Question: Your book deals with the ramifcations of a climate crisis – what do you hope readers take away from this story in relation to climate change? Vitale:I want readers to understand that the issues the characters face in the book are issues we are already facing today—and have been facing for some time. The climate crisis is urgent, and impacts so many aspects of daily life from resource availability to homelessness and health care, to technological progress and even simple family dynamics. I want readers to ask themselves what they are OK with ignoring in return for safety. I want them to remember what my protagonist Tristan went through, what agency he had, whether he asked the right questions, and how no one can really know if he made the right decisions.
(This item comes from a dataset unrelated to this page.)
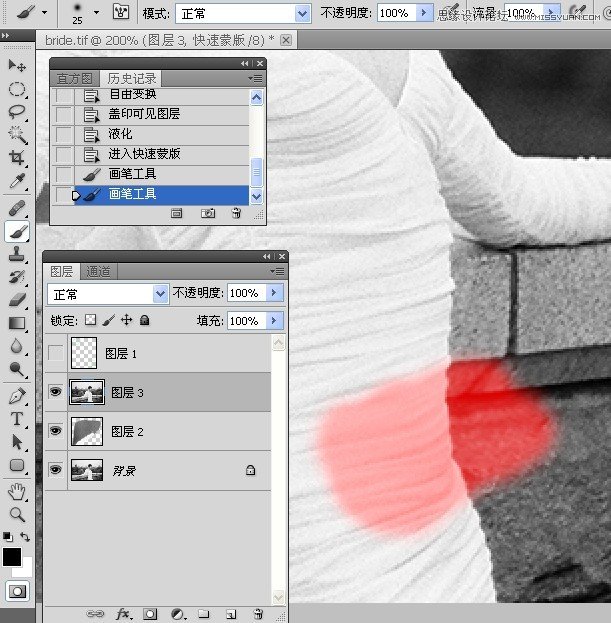Switch to the 直方图 tab
611x623 pixels.
pyautogui.click(x=75, y=78)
Question: What experiences from your own life did you draw on to write this story? Vitale:when I was a child I had a bunch of medical issues and spent a lot of time in hospitals, like Tristan. Also, Tristan’s parents are separated, or at least don’t live together, and my parents divorced when I was about his age. And I work with children, coaching youth hockey, and my favorite part of that job is asking kids what they best like doingoutsideof hockey. They’re so funny and strange and smart in ways they don’t get enough credit for. A few of the goalies I coach also have autism—I mean, talk about being smart in ways that neurotypical people don’t understand! I’ve known few pleasures in life quite like problem-solving with those kids. All that work with children, and neurodivergent children, absolutely influenced Tristan’s voice.
Question: Why did you choose California as the setting and namesake of your story? Vitale:Arguably,A lot has been written about how California is sort of a cultural harbinger for the rest of the US. I just think, if you drive through California, and see how varied its landscape is, and then acknowledge the scope of industry here (40 percent of food in the US is grown here, Silicon Valley, Hollywood, manufacturing and shipping, etc.), and you mix all of that with how disaster-prone the state is, between drought, wildfires, earthquakes, homelessness—well, every day here sort of feels like a utopia on the precipice of become a dystopia! It just felt like the perfect setting for Canland, where things are always seeming to get both better and worse at the same time.